Content starts

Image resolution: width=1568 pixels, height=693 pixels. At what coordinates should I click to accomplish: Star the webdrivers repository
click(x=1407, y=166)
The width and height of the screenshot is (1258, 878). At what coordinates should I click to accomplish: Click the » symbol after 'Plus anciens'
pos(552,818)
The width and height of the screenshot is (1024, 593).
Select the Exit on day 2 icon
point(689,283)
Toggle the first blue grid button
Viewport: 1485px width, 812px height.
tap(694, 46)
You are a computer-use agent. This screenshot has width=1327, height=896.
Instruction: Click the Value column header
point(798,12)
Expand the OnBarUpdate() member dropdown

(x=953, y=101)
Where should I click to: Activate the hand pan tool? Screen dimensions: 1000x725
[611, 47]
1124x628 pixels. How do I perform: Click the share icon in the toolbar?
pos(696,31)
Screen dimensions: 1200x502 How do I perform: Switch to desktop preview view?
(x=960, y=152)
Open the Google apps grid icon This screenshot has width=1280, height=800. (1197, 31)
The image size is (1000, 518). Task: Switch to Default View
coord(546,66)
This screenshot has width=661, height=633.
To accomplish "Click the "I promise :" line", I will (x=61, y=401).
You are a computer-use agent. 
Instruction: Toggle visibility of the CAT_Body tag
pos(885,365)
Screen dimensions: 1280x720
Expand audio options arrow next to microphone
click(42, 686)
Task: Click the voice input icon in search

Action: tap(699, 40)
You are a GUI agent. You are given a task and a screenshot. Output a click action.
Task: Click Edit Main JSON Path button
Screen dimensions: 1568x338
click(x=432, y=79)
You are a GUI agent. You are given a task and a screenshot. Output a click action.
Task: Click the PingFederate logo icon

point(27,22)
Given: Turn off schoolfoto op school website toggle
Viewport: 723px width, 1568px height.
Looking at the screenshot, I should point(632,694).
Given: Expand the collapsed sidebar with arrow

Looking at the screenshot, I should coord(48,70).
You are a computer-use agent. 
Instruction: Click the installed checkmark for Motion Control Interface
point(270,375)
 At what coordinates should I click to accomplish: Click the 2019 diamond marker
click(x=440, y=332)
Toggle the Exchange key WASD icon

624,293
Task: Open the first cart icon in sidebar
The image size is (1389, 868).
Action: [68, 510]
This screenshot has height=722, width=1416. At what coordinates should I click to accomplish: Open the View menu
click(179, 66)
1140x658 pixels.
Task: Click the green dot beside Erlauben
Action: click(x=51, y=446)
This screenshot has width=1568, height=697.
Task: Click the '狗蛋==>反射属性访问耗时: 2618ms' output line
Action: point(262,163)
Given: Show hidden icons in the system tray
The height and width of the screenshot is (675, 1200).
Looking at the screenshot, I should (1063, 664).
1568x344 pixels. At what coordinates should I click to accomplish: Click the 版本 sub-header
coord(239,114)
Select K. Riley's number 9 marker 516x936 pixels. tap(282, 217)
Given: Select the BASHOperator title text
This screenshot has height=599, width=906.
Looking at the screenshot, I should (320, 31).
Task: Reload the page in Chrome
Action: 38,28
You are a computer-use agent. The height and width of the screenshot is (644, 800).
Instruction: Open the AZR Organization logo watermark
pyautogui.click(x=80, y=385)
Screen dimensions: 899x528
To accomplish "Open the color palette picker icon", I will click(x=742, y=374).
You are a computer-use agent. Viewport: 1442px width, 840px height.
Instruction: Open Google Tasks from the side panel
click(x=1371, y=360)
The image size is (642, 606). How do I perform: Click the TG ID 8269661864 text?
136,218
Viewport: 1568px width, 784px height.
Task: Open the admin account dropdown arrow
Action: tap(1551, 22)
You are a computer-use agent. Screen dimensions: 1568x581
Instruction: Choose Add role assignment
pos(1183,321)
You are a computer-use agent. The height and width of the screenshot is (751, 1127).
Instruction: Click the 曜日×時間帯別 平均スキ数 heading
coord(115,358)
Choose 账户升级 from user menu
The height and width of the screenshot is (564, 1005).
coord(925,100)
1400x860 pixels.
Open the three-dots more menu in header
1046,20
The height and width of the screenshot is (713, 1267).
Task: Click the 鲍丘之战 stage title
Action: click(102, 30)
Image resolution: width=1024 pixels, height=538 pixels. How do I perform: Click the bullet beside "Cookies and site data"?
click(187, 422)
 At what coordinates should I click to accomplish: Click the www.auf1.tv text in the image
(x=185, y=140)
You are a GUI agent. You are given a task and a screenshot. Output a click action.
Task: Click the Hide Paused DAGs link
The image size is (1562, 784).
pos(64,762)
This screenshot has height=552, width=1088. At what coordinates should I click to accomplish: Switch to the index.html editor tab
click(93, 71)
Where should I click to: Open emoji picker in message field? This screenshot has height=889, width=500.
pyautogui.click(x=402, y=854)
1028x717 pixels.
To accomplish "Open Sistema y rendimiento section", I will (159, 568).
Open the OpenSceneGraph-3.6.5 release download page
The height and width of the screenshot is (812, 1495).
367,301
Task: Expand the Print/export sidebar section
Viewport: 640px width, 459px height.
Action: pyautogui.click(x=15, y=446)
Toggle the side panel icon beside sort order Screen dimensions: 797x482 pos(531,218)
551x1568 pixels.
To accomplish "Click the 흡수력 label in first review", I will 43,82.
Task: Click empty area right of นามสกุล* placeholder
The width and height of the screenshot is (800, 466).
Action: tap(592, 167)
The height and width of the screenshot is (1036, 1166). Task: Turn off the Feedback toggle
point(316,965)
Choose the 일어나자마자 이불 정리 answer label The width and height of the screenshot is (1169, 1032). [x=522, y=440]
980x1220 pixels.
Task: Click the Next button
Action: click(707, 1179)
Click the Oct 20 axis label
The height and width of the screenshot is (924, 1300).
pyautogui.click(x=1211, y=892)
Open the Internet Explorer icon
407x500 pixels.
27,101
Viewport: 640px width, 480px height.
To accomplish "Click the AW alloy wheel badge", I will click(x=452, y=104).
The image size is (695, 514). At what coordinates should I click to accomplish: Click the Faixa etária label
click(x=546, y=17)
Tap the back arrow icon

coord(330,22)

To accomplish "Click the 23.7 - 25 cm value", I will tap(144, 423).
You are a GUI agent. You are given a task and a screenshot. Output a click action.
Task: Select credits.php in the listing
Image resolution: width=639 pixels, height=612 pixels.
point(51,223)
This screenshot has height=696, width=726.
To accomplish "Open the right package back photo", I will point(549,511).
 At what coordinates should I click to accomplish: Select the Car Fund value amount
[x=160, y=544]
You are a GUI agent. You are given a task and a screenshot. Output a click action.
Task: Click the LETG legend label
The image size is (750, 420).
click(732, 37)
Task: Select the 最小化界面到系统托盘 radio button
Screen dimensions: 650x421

Content ends

Would you please transcribe each line of the material exactly?

- RESULT
Image resolution: width=1568 pixels, height=693 pixels. At what coordinates should I click to accomplish: Star the webdrivers repository
click(x=1407, y=166)
The width and height of the screenshot is (1258, 878). At what coordinates should I click to accomplish: Click the » symbol after 'Plus anciens'
pos(552,818)
The width and height of the screenshot is (1024, 593).
Select the Exit on day 2 icon
point(689,283)
Toggle the first blue grid button
Viewport: 1485px width, 812px height.
tap(694, 46)
You are a computer-use agent. This screenshot has width=1327, height=896.
Instruction: Click the Value column header
point(798,12)
Expand the OnBarUpdate() member dropdown

(x=953, y=101)
Where should I click to: Activate the hand pan tool? Screen dimensions: 1000x725
[611, 47]
1124x628 pixels. How do I perform: Click the share icon in the toolbar?
pos(696,31)
Screen dimensions: 1200x502 How do I perform: Switch to desktop preview view?
(x=960, y=152)
Open the Google apps grid icon This screenshot has width=1280, height=800. (1197, 31)
The image size is (1000, 518). Task: Switch to Default View
coord(546,66)
This screenshot has width=661, height=633.
To accomplish "Click the "I promise :" line", I will (x=61, y=401).
You are a computer-use agent. 
Instruction: Toggle visibility of the CAT_Body tag
pos(885,365)
Screen dimensions: 1280x720
Expand audio options arrow next to microphone
click(42, 686)
Task: Click the voice input icon in search

Action: tap(699, 40)
You are a GUI agent. You are given a task and a screenshot. Output a click action.
Task: Click Edit Main JSON Path button
Screen dimensions: 1568x338
click(x=432, y=79)
You are a GUI agent. You are given a task and a screenshot. Output a click action.
Task: Click the PingFederate logo icon

point(27,22)
Given: Turn off schoolfoto op school website toggle
Viewport: 723px width, 1568px height.
Looking at the screenshot, I should point(632,694).
Given: Expand the collapsed sidebar with arrow

Looking at the screenshot, I should coord(48,70).
You are a computer-use agent. 
Instruction: Click the installed checkmark for Motion Control Interface
point(270,375)
 At what coordinates should I click to accomplish: Click the 2019 diamond marker
click(x=440, y=332)
Toggle the Exchange key WASD icon

624,293
Task: Open the first cart icon in sidebar
The image size is (1389, 868).
Action: [68, 510]
This screenshot has height=722, width=1416. At what coordinates should I click to accomplish: Open the View menu
click(179, 66)
1140x658 pixels.
Task: Click the green dot beside Erlauben
Action: click(x=51, y=446)
This screenshot has width=1568, height=697.
Task: Click the '狗蛋==>反射属性访问耗时: 2618ms' output line
Action: point(262,163)
Given: Show hidden icons in the system tray
The height and width of the screenshot is (675, 1200).
Looking at the screenshot, I should (1063, 664).
1568x344 pixels. At what coordinates should I click to accomplish: Click the 版本 sub-header
coord(239,114)
Select K. Riley's number 9 marker 516x936 pixels. tap(282, 217)
Given: Select the BASHOperator title text
This screenshot has height=599, width=906.
Looking at the screenshot, I should (320, 31).
Task: Reload the page in Chrome
Action: 38,28
You are a computer-use agent. The height and width of the screenshot is (644, 800).
Instruction: Open the AZR Organization logo watermark
pyautogui.click(x=80, y=385)
Screen dimensions: 899x528
To accomplish "Open the color palette picker icon", I will click(x=742, y=374).
You are a computer-use agent. Viewport: 1442px width, 840px height.
Instruction: Open Google Tasks from the side panel
click(x=1371, y=360)
The image size is (642, 606). How do I perform: Click the TG ID 8269661864 text?
136,218
Viewport: 1568px width, 784px height.
Task: Open the admin account dropdown arrow
Action: tap(1551, 22)
You are a computer-use agent. Screen dimensions: 1568x581
Instruction: Choose Add role assignment
pos(1183,321)
You are a computer-use agent. The height and width of the screenshot is (751, 1127).
Instruction: Click the 曜日×時間帯別 平均スキ数 heading
coord(115,358)
Choose 账户升级 from user menu
The height and width of the screenshot is (564, 1005).
coord(925,100)
1400x860 pixels.
Open the three-dots more menu in header
1046,20
The height and width of the screenshot is (713, 1267).
Task: Click the 鲍丘之战 stage title
Action: click(102, 30)
Image resolution: width=1024 pixels, height=538 pixels. How do I perform: Click the bullet beside "Cookies and site data"?
click(187, 422)
 At what coordinates should I click to accomplish: Click the www.auf1.tv text in the image
(x=185, y=140)
You are a GUI agent. You are given a task and a screenshot. Output a click action.
Task: Click the Hide Paused DAGs link
The image size is (1562, 784).
pos(64,762)
This screenshot has height=552, width=1088. At what coordinates should I click to accomplish: Switch to the index.html editor tab
click(93, 71)
Where should I click to: Open emoji picker in message field? This screenshot has height=889, width=500.
pyautogui.click(x=402, y=854)
1028x717 pixels.
To accomplish "Open Sistema y rendimiento section", I will (159, 568).
Open the OpenSceneGraph-3.6.5 release download page
The height and width of the screenshot is (812, 1495).
367,301
Task: Expand the Print/export sidebar section
Viewport: 640px width, 459px height.
Action: pyautogui.click(x=15, y=446)
Toggle the side panel icon beside sort order Screen dimensions: 797x482 pos(531,218)
551x1568 pixels.
To accomplish "Click the 흡수력 label in first review", I will 43,82.
Task: Click empty area right of นามสกุล* placeholder
The width and height of the screenshot is (800, 466).
Action: tap(592, 167)
The height and width of the screenshot is (1036, 1166). Task: Turn off the Feedback toggle
point(316,965)
Choose the 일어나자마자 이불 정리 answer label The width and height of the screenshot is (1169, 1032). [x=522, y=440]
980x1220 pixels.
Task: Click the Next button
Action: click(707, 1179)
Click the Oct 20 axis label
The height and width of the screenshot is (924, 1300).
pyautogui.click(x=1211, y=892)
Open the Internet Explorer icon
407x500 pixels.
27,101
Viewport: 640px width, 480px height.
To accomplish "Click the AW alloy wheel badge", I will click(x=452, y=104).
The image size is (695, 514). At what coordinates should I click to accomplish: Click the Faixa etária label
click(x=546, y=17)
Tap the back arrow icon

coord(330,22)

To accomplish "Click the 23.7 - 25 cm value", I will tap(144, 423).
You are a GUI agent. You are given a task and a screenshot. Output a click action.
Task: Select credits.php in the listing
Image resolution: width=639 pixels, height=612 pixels.
point(51,223)
This screenshot has height=696, width=726.
To accomplish "Open the right package back photo", I will point(549,511).
 At what coordinates should I click to accomplish: Select the Car Fund value amount
[x=160, y=544]
You are a GUI agent. You are given a task and a screenshot. Output a click action.
Task: Click the LETG legend label
The image size is (750, 420).
click(732, 37)
Task: Select the 最小化界面到系统托盘 radio button
Screen dimensions: 650x421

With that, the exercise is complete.